Living in the Future with

If you’re a gamer, there’s no time like the present. Thousands of high-quality games are released every single year, and keeping up with new releases could be a full-time job. While there are console-exclusives still out there, most games are cross-released and many allow cross-platform playing, so friends with different systems can still game together. With that in mind, how’s a gamer to decide which system to use? While there are detractors out in the world, most people will say your best option is to simply build a gaming PC. A computer is all but guaranteed give you better performance than a gaming console, and it certainly offers you more flexibility (not to mention your machine won’t be phased out of the “generation” after five or six years). Unfortunately, building a PC can be a challenge for the uninitiated and buying one pre-built can be incredibly expensive.

Well, that used to be true, anyway. Tech company Blade SAS has developed a workaround for would-be PC gamers on a budget. The program, called Shadow, functions similarly to how a “virtual machine” can let Mac users run Windows programs from their desktop. The user installs the Shadow client on their device, and when they launch the application they’ll be instantly inside an up-to-date Windows desktop. The ambitious idea is to let gamers use whatever device they currently own to play PC games, replacing the buy-in cost (which can easily be upwards of $1,000) with a monthly subscription.  Does it work? Yes.

Shadow’s innovation is its use of cloud computing. Blade SAS has massive data centers scattered across the globe. Inside these physical locations, Shadow employees are putting together gaming-capable Windows PCs and linking them to the cloud. Shadow’s users, through the client, can use whatever piece of tech they have lying around to stream content from the data center.

The beauty of this set up is that someone can use their “Shadow PC” on just about any Internet-connected device with a screen. Because all you are doing is streaming video, if you want to interact with your Shadow PC via a laptop, tablet, or even cell phone, you can go right ahead, and you won’t have any issues. All versions of the client install quickly, and all of them work.

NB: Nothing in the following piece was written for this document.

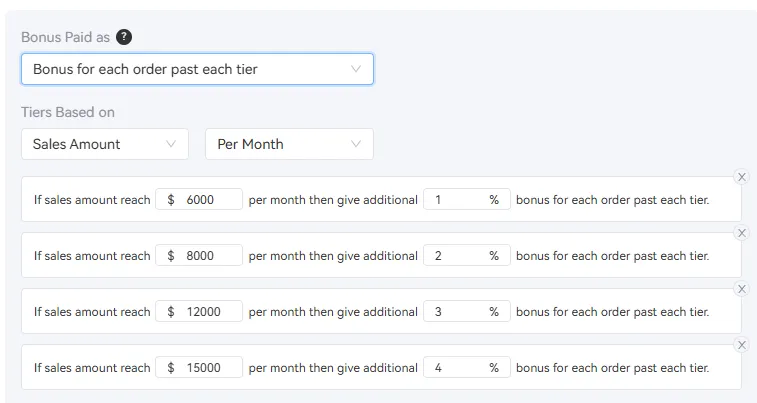757x403 pixels.
Task: Click the chevron arrow beside Sales Amount
Action: pos(171,144)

For the more futurist gamers out there, Shadow is currently developing a client that is stable enough for VR games. Though currently VR is not “officially supported” Shadow users have already had success connecting their headsets to their Shadow PCs with apps like Virtual Desktop or the Oculus Link. Shadow’s native VR client is in an alpha testing stage, and it promises to make the PCVR experience more seamless and accessible than ever before.

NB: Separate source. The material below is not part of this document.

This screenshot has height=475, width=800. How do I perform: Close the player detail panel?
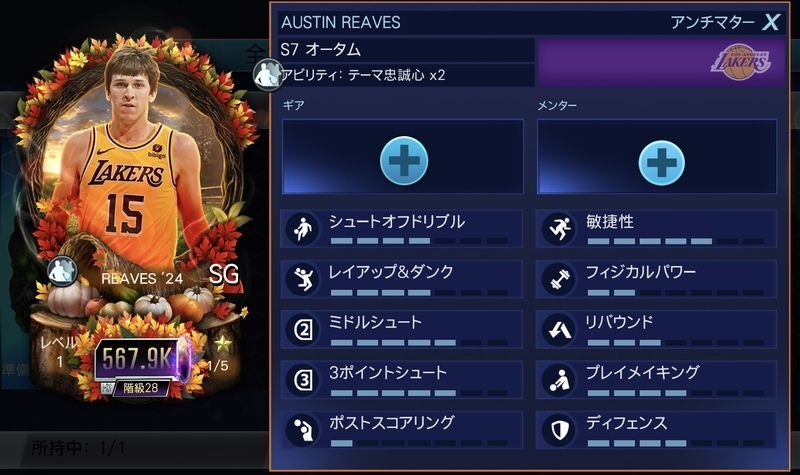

Is there a catch to all this? Not really. Because of streaming’s heavy bandwidth demands, you’ll need a fairly strong Internet connection to enjoy Shadow, and you’ll need a superb connection if you want to stretch the client’s capabilities for running VR. You can compare your network situation to the ideal for Shadow on their website, and it’s worth noting that even meeting the minimum requirements will offer you an experience with hardly any latency issues. After signing up for Shadow it can take 2-3 weeks for the team to build a PC for you at their data center, but then all the joys of gaming on a high-end computer are yours for as little as $12 a month.